» INPUT DATA
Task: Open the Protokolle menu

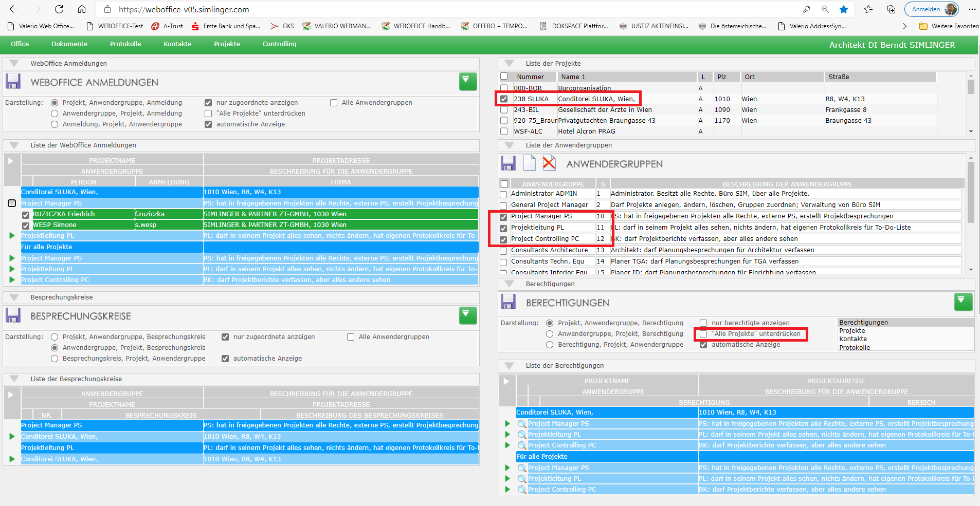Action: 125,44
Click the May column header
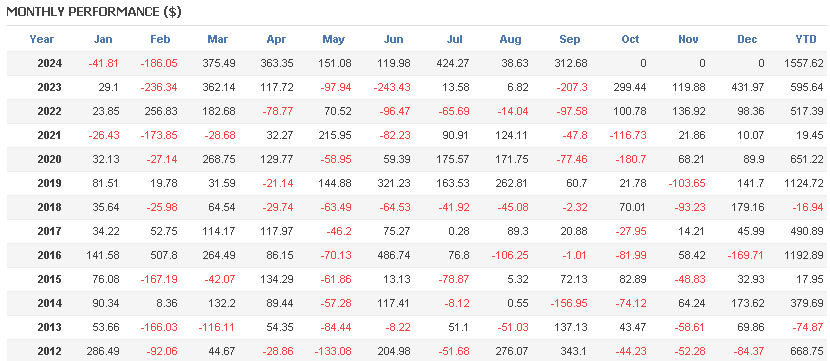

--

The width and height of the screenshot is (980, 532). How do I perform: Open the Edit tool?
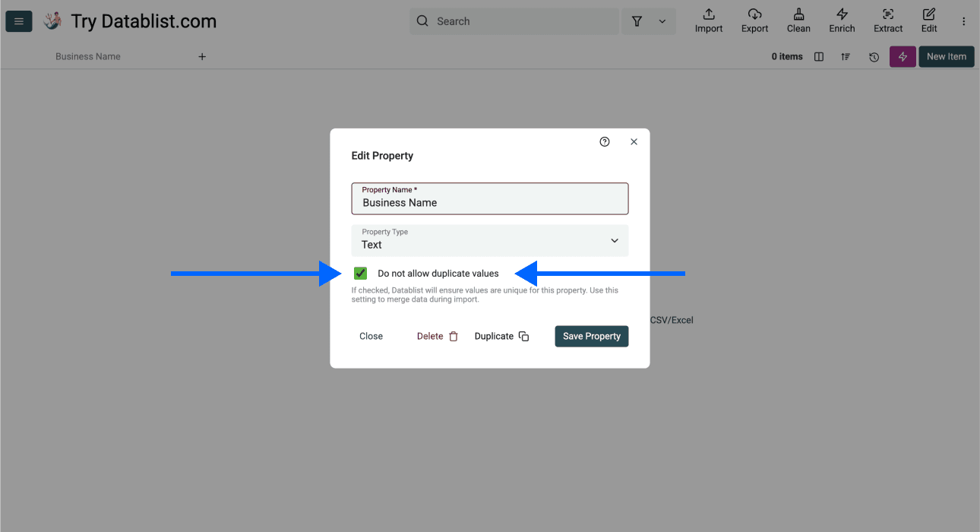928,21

--

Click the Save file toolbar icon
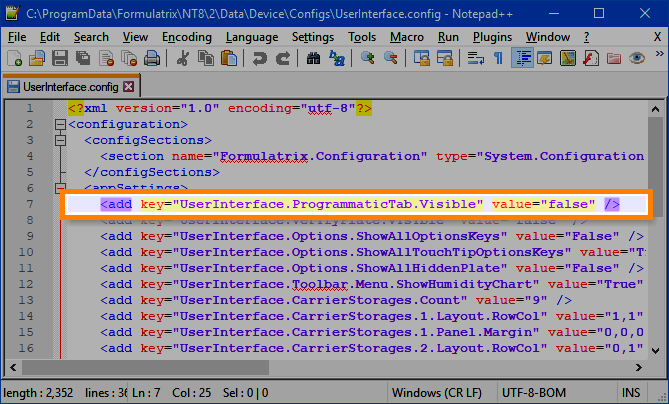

» AIM OF THE TASK
Among the entries above, locate the line with "Task: Open the Protokolle menu" and the line with "Click the May column header". Give those two lines and all lines between them again, exactly, leaving out the pictures.

» RESULT FOR THIS EXERCISE
Task: Open the Protokolle menu

Action: 125,44
Click the May column header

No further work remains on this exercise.